Common Mistakes to Avoid
- Overproduction. Don't spend six months trying to make the perfect course. Build a minimum viable course, launch it, and iterate based on student feedback.
- Underpricing. Your time and expertise have value. Don't price at $10 because you're nervous. Start at $50 or higher and adjust based on demand.
- No community. Courses with a discussion board or private community have 3x higher completion rates than solo courses.
- Ignoring mobile. Over 60% of course content is consumed on mobile devices. Make sure your platform delivers a good mobile experience.
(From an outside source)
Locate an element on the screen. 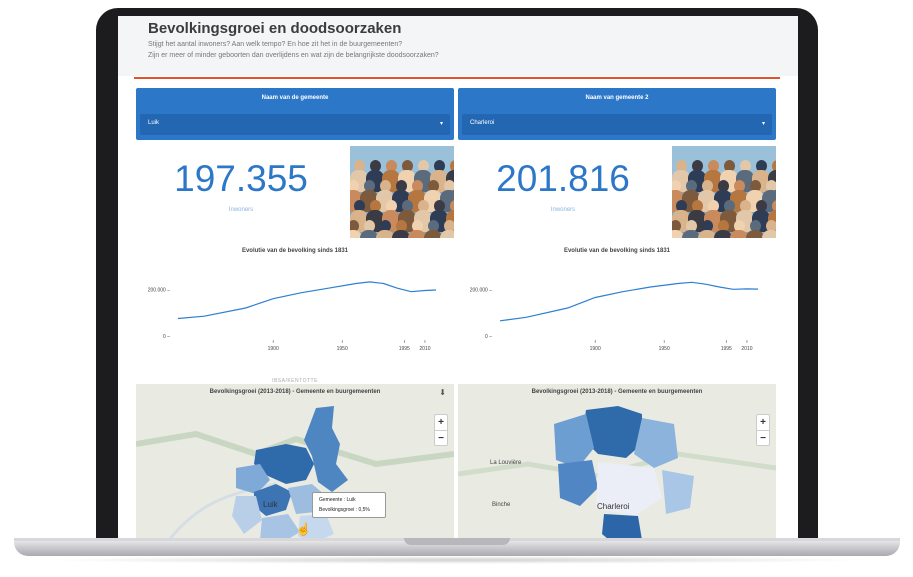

- No updates. A course that doesn't get updated loses value fast. Schedule quarterly reviews to add new material and remove outdated content.
Start Building: How to Create and Sell Online Courses Today
The best time to create and sell online courses was two years ago. The second best time is today. Pick one topic from your expertise, validate it with a small audience, and build a minimum viable course. Don't wait until everything is perfect. Launch, get feedback, and improve.
The market rewards action, not perfection. Start building.